British businesses are expecting more price rises, further hiring cutbacks and continued output declines to weigh on profits in 2025, despite assurances from the government that it is aggressively pursuing growth-friendly policies.

Profit warnings from companies listed in the U.K. were rife last year, new data showed on Monday.

One in five U.K.-listed companies issued a profit warning in 2024, according to research from accounting giant EY's consulting arm. It marked the highest proportion of London-listed firms issuing profit warnings in one year since the height of the Covid-19 pandemic in 2020 — and the third highest in 25 years.

Over the past quarter century, only 2020 and 2001, when the Sept. 11 terrorist attacks and the dotcom bubble weighed on markets, saw bigger percentages of FTSE-listed firms issuing profit warnings, EY-Parthenon said.

Last year, 274 profit warnings were issued, according to the report, with 71 issued in the fourth quarter. Contract and order delays or cancellations — cited in 34% of 2024's profit warnings — were the biggest source of pressure on corporate profits, the data showed.

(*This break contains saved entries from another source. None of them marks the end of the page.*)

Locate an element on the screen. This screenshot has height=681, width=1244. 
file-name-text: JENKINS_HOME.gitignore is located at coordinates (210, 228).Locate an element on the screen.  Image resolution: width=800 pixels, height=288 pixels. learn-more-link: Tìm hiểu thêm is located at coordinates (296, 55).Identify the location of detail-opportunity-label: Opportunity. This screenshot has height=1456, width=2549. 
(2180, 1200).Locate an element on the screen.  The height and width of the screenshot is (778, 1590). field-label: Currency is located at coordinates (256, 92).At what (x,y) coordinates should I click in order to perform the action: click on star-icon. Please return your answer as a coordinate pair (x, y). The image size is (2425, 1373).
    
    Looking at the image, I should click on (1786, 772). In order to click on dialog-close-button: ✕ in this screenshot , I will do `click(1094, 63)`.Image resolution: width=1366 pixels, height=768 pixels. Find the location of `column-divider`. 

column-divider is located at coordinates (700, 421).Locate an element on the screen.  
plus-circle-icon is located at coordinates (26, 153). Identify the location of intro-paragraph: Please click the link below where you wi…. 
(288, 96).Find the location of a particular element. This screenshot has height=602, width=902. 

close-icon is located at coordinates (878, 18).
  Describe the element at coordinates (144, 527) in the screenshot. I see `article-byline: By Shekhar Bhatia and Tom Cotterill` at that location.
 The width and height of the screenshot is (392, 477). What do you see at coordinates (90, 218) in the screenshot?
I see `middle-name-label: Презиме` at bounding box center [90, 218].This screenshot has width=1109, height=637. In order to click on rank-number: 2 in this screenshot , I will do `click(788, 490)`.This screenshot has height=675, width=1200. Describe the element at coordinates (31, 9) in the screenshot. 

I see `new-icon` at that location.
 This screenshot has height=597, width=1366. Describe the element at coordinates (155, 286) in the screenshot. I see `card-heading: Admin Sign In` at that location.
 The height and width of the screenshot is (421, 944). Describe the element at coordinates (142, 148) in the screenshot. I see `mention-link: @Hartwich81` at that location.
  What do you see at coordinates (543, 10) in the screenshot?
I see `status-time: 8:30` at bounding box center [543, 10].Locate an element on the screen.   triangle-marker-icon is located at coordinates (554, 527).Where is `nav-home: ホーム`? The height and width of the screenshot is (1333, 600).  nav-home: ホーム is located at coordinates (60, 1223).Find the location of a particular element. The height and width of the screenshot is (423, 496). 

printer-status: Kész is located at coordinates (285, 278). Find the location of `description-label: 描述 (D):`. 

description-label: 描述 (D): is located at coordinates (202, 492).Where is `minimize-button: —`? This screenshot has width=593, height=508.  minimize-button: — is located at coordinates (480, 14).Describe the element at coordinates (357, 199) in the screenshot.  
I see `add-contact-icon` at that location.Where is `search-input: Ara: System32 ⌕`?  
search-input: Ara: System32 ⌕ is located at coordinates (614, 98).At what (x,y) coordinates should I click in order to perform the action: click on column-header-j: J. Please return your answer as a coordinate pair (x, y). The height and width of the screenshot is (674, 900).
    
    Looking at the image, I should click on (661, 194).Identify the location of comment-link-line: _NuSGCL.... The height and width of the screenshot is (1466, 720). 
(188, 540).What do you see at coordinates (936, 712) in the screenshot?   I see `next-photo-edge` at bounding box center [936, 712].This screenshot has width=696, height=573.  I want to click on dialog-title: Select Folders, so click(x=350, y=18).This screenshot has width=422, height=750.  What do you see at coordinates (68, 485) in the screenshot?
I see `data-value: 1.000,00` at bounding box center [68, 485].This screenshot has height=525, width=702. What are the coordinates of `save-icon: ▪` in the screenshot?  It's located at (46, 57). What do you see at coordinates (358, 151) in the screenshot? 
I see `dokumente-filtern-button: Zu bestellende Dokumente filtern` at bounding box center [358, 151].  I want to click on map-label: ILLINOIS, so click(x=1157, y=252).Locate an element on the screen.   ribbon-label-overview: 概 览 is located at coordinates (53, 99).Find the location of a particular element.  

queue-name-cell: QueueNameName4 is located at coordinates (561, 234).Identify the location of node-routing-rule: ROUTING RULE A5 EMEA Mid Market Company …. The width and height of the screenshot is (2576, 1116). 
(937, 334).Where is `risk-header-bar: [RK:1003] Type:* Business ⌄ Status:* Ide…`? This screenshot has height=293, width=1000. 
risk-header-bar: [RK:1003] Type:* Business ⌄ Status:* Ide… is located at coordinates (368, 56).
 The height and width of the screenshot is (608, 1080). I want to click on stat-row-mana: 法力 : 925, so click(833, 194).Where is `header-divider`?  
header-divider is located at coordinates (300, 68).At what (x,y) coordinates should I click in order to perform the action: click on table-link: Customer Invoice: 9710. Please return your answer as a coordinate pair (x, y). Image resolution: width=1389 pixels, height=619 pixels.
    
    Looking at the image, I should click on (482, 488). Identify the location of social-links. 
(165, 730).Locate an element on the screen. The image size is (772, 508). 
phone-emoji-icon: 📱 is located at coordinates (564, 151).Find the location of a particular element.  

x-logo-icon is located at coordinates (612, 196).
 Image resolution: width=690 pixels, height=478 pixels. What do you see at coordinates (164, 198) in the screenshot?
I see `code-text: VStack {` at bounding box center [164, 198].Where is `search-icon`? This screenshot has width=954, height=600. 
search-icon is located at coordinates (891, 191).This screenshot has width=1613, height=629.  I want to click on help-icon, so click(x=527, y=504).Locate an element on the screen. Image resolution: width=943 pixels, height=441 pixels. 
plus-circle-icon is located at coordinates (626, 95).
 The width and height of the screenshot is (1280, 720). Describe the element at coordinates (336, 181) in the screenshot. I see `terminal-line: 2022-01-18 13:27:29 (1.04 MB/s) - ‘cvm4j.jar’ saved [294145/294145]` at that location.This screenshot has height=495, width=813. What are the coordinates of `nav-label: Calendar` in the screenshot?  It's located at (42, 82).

Meanwhile, increasing costs were behind one in five of the profit warnings issued throughout the year, according to EY researchers.

Luxury car maker Aston Martin, fashion house Burberry and home builder Vistry were among the London-listed companies to issue profit warnings last year. But certain industries saw a particularly high influx of profit warnings in 2024, EY-Parthenon said on Monday. Thirty-eight percent of FTSE-listed retailers cut their profit guidance last year, while 75% of companies in the personal goods sector cautioned investors about their profit outlook.